THE PROBLEM: Read through the data, and wherever a line holds the word "will", write that line out.

(Items listed in a dataset)
↓

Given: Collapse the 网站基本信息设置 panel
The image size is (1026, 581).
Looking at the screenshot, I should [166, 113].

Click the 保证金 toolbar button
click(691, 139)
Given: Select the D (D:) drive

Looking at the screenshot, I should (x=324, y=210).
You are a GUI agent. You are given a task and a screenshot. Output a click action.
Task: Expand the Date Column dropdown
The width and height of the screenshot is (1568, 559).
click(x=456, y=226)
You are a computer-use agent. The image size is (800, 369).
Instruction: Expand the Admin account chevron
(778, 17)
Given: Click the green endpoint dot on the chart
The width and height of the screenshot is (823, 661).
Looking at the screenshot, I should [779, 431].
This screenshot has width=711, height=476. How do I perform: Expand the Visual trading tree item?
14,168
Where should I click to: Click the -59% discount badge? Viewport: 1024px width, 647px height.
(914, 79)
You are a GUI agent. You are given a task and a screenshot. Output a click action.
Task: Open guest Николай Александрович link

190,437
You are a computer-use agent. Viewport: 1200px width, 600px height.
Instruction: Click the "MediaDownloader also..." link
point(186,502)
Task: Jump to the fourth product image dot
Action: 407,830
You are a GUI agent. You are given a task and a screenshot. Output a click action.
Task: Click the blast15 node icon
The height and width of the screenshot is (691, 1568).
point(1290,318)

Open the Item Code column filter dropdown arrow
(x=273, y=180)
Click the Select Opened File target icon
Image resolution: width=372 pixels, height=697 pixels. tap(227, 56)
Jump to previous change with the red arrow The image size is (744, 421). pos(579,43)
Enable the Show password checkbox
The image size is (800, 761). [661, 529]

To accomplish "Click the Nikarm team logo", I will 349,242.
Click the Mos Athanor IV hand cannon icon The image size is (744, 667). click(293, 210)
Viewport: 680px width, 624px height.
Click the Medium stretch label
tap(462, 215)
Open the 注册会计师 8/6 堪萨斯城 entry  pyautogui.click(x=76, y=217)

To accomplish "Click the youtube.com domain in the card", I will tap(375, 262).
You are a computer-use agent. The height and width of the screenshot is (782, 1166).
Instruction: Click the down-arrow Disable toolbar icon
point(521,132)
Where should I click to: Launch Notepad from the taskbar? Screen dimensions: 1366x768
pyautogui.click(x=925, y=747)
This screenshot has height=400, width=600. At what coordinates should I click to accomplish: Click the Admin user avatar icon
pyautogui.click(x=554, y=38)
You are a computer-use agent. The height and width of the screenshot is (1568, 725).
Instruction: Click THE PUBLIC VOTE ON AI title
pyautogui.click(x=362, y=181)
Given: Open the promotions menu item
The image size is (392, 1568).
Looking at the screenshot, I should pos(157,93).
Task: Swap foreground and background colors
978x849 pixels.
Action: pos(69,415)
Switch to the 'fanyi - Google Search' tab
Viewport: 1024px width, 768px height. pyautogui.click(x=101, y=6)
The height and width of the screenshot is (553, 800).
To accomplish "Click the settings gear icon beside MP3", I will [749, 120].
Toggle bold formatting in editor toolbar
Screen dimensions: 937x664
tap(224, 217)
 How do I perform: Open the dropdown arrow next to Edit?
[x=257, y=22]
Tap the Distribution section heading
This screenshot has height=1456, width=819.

↑

EXERCISE RESULT:
To accomplish "Click the Nikarm team logo", I will 349,242.
To accomplish "Click the youtube.com domain in the card", I will tap(375, 262).
To accomplish "Click the settings gear icon beside MP3", I will [749, 120].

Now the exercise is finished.